Yvon GIVERT
Un billet pour l'Australie
Luce Wilquin
1995
96 p.
Miroirs sans tain
Que s'est-il passé ? Décidée à se mettre au vert, Carole Dance, l'actrice bien connue, a-t-elle réellement entrepris de retrouver la mystérieuse île des Mutants, ou a-t-elle rêvé ce voyage ? En ce cas, quand s'était-elle endormie, à quel moment s'est-elle réveillée ? Il en va ainsi dans les nouvelles d'Yvon Givert. Non seulement on n'apprend jamais ce qui s'est vraiment produit, mais on se demande s'il est arrivé quelque chose, fût-ce dans la tête du héros. Tout au plus entrevoit-on une entrée dérobée vers un monde parallèle qui double le nôtre. Cher entre tous à la littérature fantastique, Le thème du double, du sosie, hante tout le recueil. Yvon Givert le travaille à sa manière, qui est elliptique, nerveuse, rapide, en phase avec la fébrilité qui anime fréquemment ses personnages.

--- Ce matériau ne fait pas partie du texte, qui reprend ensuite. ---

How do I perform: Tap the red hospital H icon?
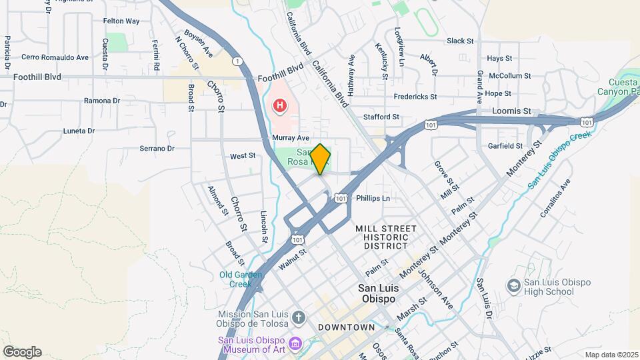[280, 105]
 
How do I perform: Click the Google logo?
[22, 352]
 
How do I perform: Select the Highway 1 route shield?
[237, 61]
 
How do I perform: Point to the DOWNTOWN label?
[346, 327]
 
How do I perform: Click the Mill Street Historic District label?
[385, 237]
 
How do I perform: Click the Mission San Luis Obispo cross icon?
[299, 318]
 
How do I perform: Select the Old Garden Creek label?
[236, 279]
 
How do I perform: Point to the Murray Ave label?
[291, 137]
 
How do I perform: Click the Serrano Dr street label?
[157, 149]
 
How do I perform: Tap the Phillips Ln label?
[373, 198]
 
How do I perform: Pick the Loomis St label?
[512, 111]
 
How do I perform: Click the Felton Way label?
[121, 21]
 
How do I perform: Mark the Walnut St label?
[292, 259]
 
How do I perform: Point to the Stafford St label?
[381, 117]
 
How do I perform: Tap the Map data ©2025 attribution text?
[611, 355]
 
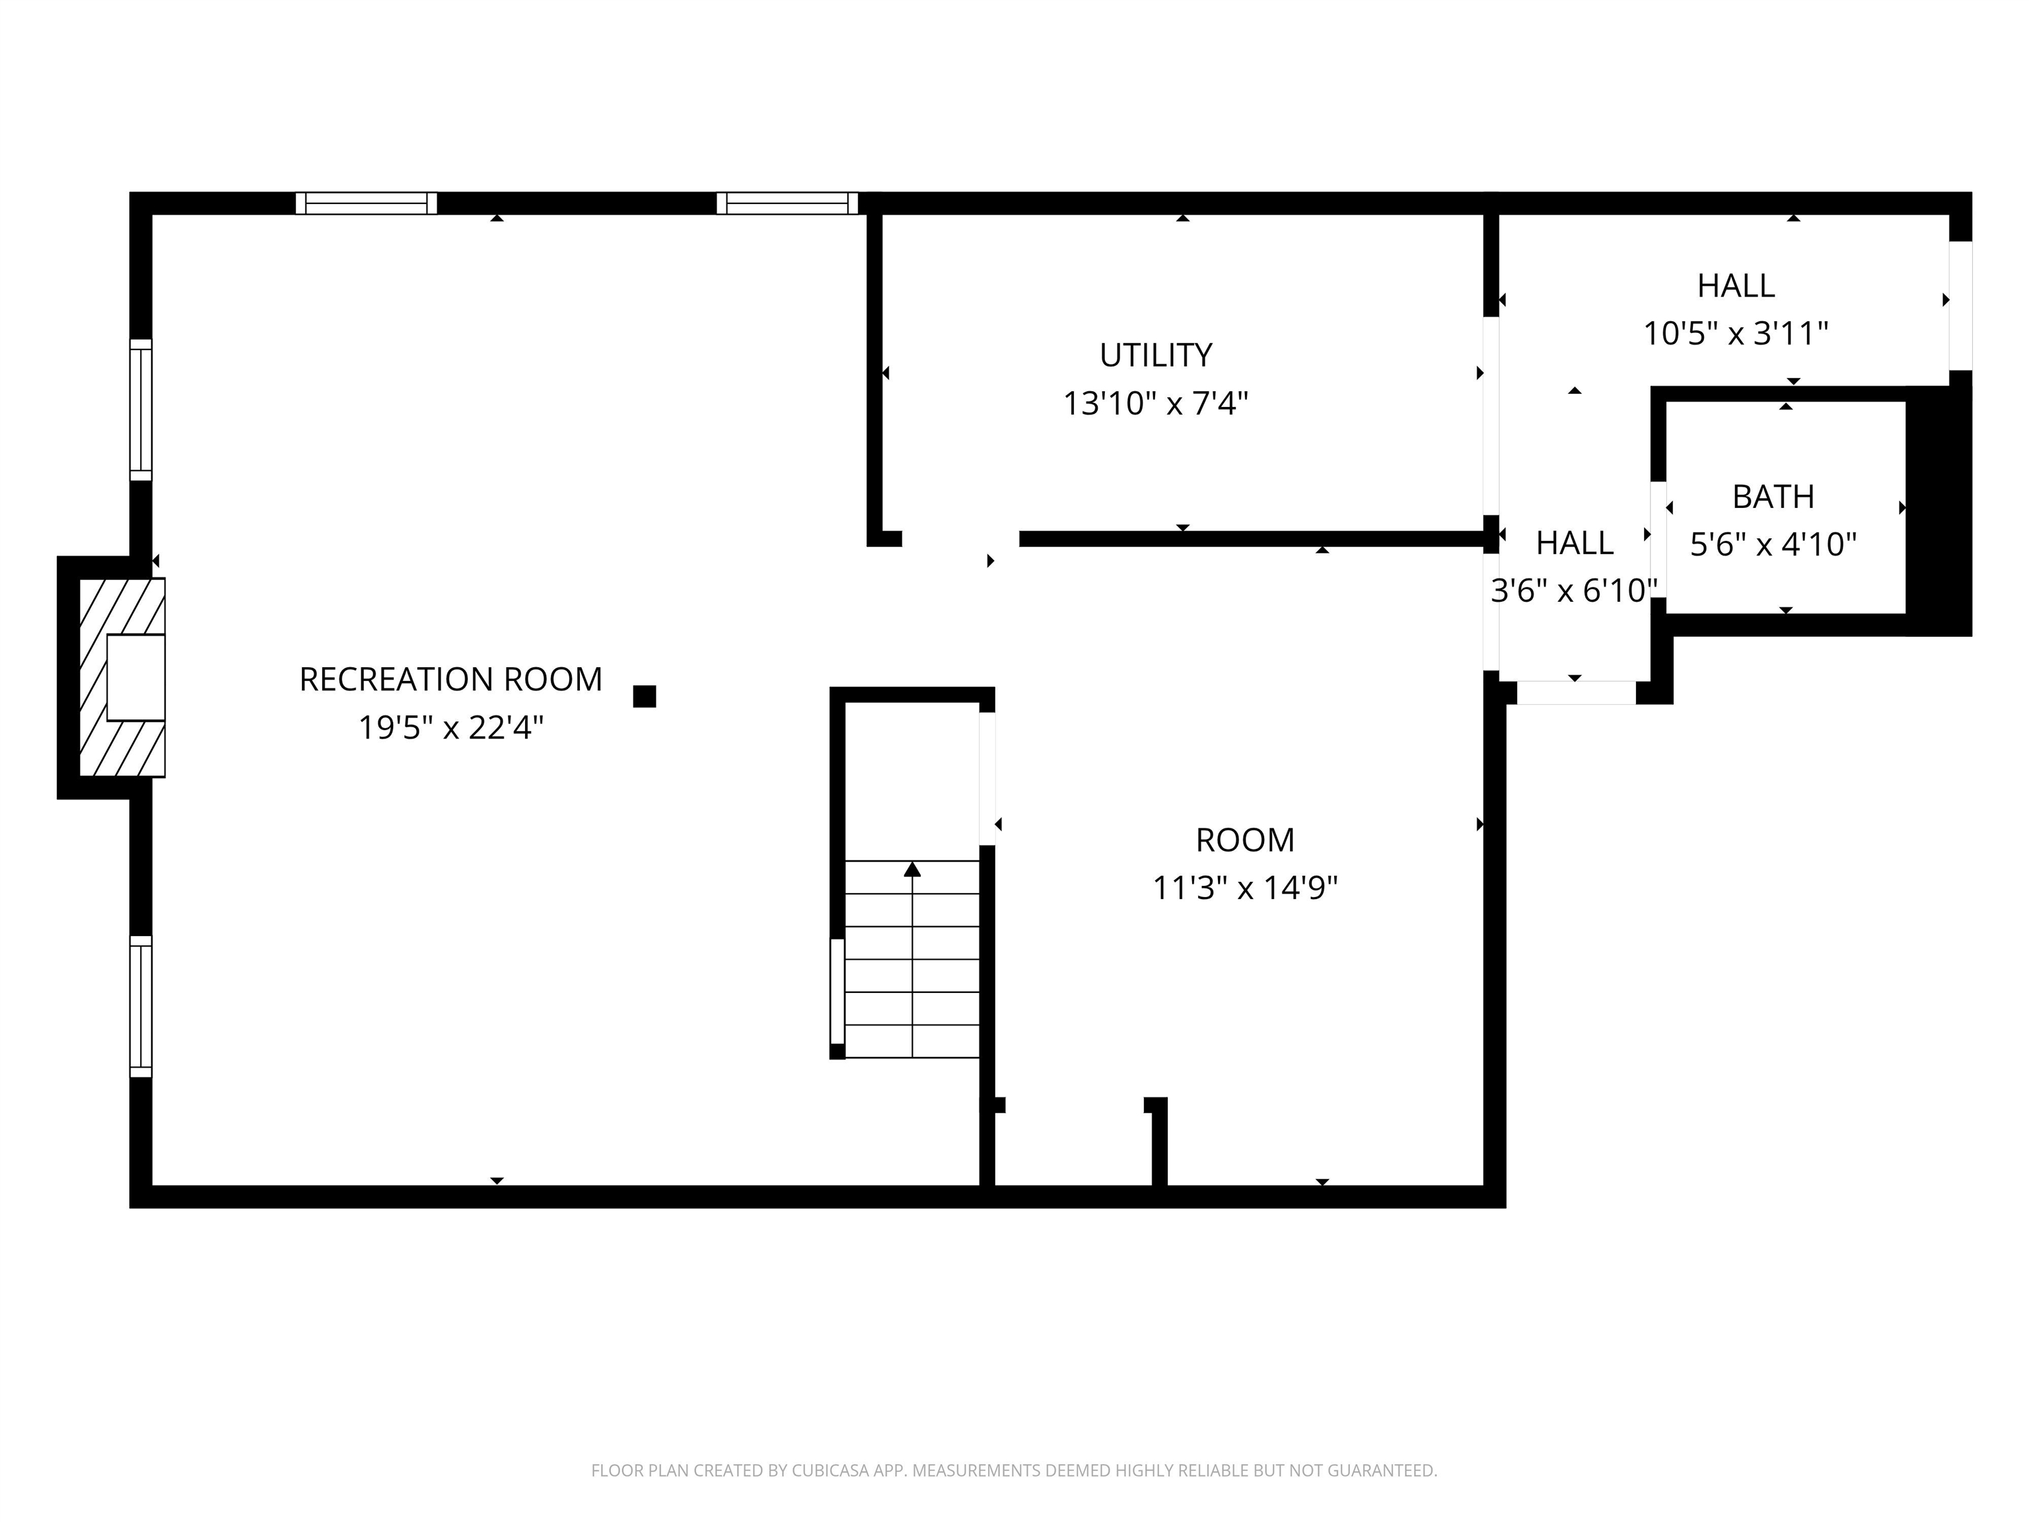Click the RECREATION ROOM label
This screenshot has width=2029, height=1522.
tap(450, 679)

Rien n'est plus actif que le délire d'interprétation. Dans « L'Enigme de Dresde », c'est à coups de meurtres en série qu'un timbré cherche à plier le sens de l'univers à une équation mathématique. Alors, une succession de signes se nouent les uns aux autres dans une atmosphère de faux roman policier, où le double tient le pari paradoxal de la similitude et de l'étrangeté. On ne sait jamais qui l'on rencontre dans son miroir. Croyant affronter l'autre, c'est soi-même que l'on croise, au risque de la schizophrénie. Bientôt, le tueur n'est autre, à son insu, que le témoin du meurtre. Ce qui se déploie ici, c'est moins l'énigme d'une ressemblance que la mise en question, en scène, du reflet. Le monde et ses dessous sont comme l'envers et l'endroit d'un même ruban de Moebius, le réel se retourne comme un gant et expose sa doublure, mais celle-ci n'a pas de « fond ». L'univers d'Yvon Givert n'est le théâtre d'aucune révélation, d'aucun sens caché sous la trame serrée des apparences. Les personnages n'ont aucune opacité. Ils sont parfaitement transparents. Ils n'ont rien à cacher et n'arrêtent pas de s'expliquer. S'ils se perdent, c'est en pleine lumière, lorsque, pris de vertige ou de distraction, ils laissent se défaire la cohérence de leur personne. Ils sont, à la lettre, hors d'eux-mêmes.